> [Activity]
The entries below are to be duplicated exactly, with nothing left out.

> [Task material]
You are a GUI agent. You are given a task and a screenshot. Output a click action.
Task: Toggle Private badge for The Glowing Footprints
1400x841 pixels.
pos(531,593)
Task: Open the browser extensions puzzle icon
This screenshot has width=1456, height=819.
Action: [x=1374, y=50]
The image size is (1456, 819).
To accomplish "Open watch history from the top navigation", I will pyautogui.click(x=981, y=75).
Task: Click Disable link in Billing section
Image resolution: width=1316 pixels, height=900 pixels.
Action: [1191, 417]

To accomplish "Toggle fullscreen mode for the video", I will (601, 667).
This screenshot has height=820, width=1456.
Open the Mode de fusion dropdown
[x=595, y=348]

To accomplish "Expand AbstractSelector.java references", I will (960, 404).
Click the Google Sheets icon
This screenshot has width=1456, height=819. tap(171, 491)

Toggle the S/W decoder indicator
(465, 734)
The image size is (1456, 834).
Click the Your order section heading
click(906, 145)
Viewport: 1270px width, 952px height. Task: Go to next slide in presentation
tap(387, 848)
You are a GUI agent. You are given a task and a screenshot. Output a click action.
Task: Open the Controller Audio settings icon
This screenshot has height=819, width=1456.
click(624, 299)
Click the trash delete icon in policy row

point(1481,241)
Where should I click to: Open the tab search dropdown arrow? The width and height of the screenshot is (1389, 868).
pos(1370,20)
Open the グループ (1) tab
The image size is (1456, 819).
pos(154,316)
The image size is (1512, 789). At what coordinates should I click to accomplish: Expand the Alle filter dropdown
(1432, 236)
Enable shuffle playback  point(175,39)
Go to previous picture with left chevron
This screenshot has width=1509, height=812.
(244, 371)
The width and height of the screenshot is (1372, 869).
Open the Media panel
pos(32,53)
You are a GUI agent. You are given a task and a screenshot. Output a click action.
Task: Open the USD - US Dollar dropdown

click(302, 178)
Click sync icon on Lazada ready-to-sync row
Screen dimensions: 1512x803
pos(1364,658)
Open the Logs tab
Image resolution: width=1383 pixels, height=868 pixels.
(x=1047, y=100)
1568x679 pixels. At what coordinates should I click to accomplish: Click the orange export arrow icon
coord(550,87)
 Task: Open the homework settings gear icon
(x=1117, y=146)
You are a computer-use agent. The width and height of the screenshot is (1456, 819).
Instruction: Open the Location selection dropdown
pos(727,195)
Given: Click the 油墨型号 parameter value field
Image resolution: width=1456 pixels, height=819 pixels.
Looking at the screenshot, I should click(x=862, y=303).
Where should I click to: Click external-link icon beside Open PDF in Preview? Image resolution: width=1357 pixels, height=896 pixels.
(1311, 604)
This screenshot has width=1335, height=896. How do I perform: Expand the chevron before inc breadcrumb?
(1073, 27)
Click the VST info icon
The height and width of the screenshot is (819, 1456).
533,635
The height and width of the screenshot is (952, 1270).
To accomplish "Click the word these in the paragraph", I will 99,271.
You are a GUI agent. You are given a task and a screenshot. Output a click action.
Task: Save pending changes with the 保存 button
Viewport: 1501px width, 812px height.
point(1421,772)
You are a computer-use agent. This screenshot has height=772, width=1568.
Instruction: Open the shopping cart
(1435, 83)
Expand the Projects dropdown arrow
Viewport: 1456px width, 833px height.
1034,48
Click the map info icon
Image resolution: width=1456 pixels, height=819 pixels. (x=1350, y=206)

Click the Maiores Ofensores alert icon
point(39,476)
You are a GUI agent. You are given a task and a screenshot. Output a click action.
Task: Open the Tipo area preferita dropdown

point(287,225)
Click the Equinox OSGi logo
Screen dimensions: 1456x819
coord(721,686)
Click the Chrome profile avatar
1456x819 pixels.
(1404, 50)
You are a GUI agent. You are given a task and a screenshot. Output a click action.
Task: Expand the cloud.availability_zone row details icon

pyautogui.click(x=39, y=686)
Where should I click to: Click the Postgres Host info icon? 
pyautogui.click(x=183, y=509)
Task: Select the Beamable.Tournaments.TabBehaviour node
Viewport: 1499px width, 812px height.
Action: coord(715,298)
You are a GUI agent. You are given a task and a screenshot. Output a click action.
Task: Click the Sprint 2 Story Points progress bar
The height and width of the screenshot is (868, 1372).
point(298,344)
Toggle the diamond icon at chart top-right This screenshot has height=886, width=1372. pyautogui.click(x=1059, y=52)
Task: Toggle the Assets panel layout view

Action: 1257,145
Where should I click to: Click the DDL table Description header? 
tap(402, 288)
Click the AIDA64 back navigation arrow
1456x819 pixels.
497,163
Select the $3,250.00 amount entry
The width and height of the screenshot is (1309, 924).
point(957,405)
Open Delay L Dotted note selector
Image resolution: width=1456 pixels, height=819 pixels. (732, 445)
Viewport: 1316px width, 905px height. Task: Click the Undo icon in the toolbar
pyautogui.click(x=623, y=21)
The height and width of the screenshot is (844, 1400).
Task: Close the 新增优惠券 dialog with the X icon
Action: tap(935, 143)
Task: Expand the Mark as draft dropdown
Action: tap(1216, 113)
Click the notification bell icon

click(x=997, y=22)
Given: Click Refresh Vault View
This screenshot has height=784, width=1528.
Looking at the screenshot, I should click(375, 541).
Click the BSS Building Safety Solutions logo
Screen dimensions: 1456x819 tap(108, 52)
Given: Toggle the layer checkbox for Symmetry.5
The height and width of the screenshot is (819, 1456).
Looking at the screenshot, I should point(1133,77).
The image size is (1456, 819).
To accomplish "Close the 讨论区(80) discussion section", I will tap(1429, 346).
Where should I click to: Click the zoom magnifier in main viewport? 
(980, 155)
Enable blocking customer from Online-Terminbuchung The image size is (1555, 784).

> [Reply]
You are a GUI agent. You are given a task and a screenshot. Output a click action.
Task: Toggle Private badge for The Glowing Footprints
1400x841 pixels.
pos(531,593)
Task: Open the browser extensions puzzle icon
This screenshot has width=1456, height=819.
Action: [x=1374, y=50]
The image size is (1456, 819).
To accomplish "Open watch history from the top navigation", I will pyautogui.click(x=981, y=75).
Task: Click Disable link in Billing section
Image resolution: width=1316 pixels, height=900 pixels.
Action: [1191, 417]

To accomplish "Toggle fullscreen mode for the video", I will (601, 667).
This screenshot has height=820, width=1456.
Open the Mode de fusion dropdown
[x=595, y=348]

To accomplish "Expand AbstractSelector.java references", I will (960, 404).
Click the Google Sheets icon
This screenshot has width=1456, height=819. tap(171, 491)

Toggle the S/W decoder indicator
(465, 734)
The image size is (1456, 834).
Click the Your order section heading
click(906, 145)
Viewport: 1270px width, 952px height. Task: Go to next slide in presentation
tap(387, 848)
You are a GUI agent. You are given a task and a screenshot. Output a click action.
Task: Open the Controller Audio settings icon
This screenshot has height=819, width=1456.
click(624, 299)
Click the trash delete icon in policy row

point(1481,241)
Where should I click to: Open the tab search dropdown arrow? The width and height of the screenshot is (1389, 868).
pos(1370,20)
Open the グループ (1) tab
The image size is (1456, 819).
pos(154,316)
The image size is (1512, 789). At what coordinates should I click to accomplish: Expand the Alle filter dropdown
(1432, 236)
Enable shuffle playback  point(175,39)
Go to previous picture with left chevron
This screenshot has width=1509, height=812.
(244, 371)
The width and height of the screenshot is (1372, 869).
Open the Media panel
pos(32,53)
You are a GUI agent. You are given a task and a screenshot. Output a click action.
Task: Open the USD - US Dollar dropdown

click(302, 178)
Click sync icon on Lazada ready-to-sync row
Screen dimensions: 1512x803
pos(1364,658)
Open the Logs tab
Image resolution: width=1383 pixels, height=868 pixels.
(x=1047, y=100)
1568x679 pixels. At what coordinates should I click to accomplish: Click the orange export arrow icon
coord(550,87)
 Task: Open the homework settings gear icon
(x=1117, y=146)
You are a computer-use agent. The width and height of the screenshot is (1456, 819).
Instruction: Open the Location selection dropdown
pos(727,195)
Given: Click the 油墨型号 parameter value field
Image resolution: width=1456 pixels, height=819 pixels.
Looking at the screenshot, I should click(x=862, y=303).
Where should I click to: Click external-link icon beside Open PDF in Preview? Image resolution: width=1357 pixels, height=896 pixels.
(1311, 604)
This screenshot has width=1335, height=896. How do I perform: Expand the chevron before inc breadcrumb?
(1073, 27)
Click the VST info icon
The height and width of the screenshot is (819, 1456).
533,635
The height and width of the screenshot is (952, 1270).
To accomplish "Click the word these in the paragraph", I will 99,271.
You are a GUI agent. You are given a task and a screenshot. Output a click action.
Task: Save pending changes with the 保存 button
Viewport: 1501px width, 812px height.
point(1421,772)
You are a computer-use agent. This screenshot has height=772, width=1568.
Instruction: Open the shopping cart
(1435, 83)
Expand the Projects dropdown arrow
Viewport: 1456px width, 833px height.
1034,48
Click the map info icon
Image resolution: width=1456 pixels, height=819 pixels. (x=1350, y=206)

Click the Maiores Ofensores alert icon
point(39,476)
You are a GUI agent. You are given a task and a screenshot. Output a click action.
Task: Open the Tipo area preferita dropdown

point(287,225)
Click the Equinox OSGi logo
Screen dimensions: 1456x819
coord(721,686)
Click the Chrome profile avatar
1456x819 pixels.
(1404, 50)
You are a GUI agent. You are given a task and a screenshot. Output a click action.
Task: Expand the cloud.availability_zone row details icon

pyautogui.click(x=39, y=686)
Where should I click to: Click the Postgres Host info icon? 
pyautogui.click(x=183, y=509)
Task: Select the Beamable.Tournaments.TabBehaviour node
Viewport: 1499px width, 812px height.
Action: coord(715,298)
You are a GUI agent. You are given a task and a screenshot. Output a click action.
Task: Click the Sprint 2 Story Points progress bar
The height and width of the screenshot is (868, 1372).
point(298,344)
Toggle the diamond icon at chart top-right This screenshot has height=886, width=1372. pyautogui.click(x=1059, y=52)
Task: Toggle the Assets panel layout view

Action: 1257,145
Where should I click to: Click the DDL table Description header? 
tap(402, 288)
Click the AIDA64 back navigation arrow
1456x819 pixels.
497,163
Select the $3,250.00 amount entry
The width and height of the screenshot is (1309, 924).
point(957,405)
Open Delay L Dotted note selector
Image resolution: width=1456 pixels, height=819 pixels. (732, 445)
Viewport: 1316px width, 905px height. Task: Click the Undo icon in the toolbar
pyautogui.click(x=623, y=21)
The height and width of the screenshot is (844, 1400).
Task: Close the 新增优惠券 dialog with the X icon
Action: tap(935, 143)
Task: Expand the Mark as draft dropdown
Action: tap(1216, 113)
Click the notification bell icon

click(x=997, y=22)
Given: Click Refresh Vault View
This screenshot has height=784, width=1528.
Looking at the screenshot, I should click(375, 541).
Click the BSS Building Safety Solutions logo
Screen dimensions: 1456x819 tap(108, 52)
Given: Toggle the layer checkbox for Symmetry.5
The height and width of the screenshot is (819, 1456).
Looking at the screenshot, I should point(1133,77).
The image size is (1456, 819).
To accomplish "Close the 讨论区(80) discussion section", I will tap(1429, 346).
Where should I click to: Click the zoom magnifier in main viewport? 
(980, 155)
Enable blocking customer from Online-Terminbuchung The image size is (1555, 784).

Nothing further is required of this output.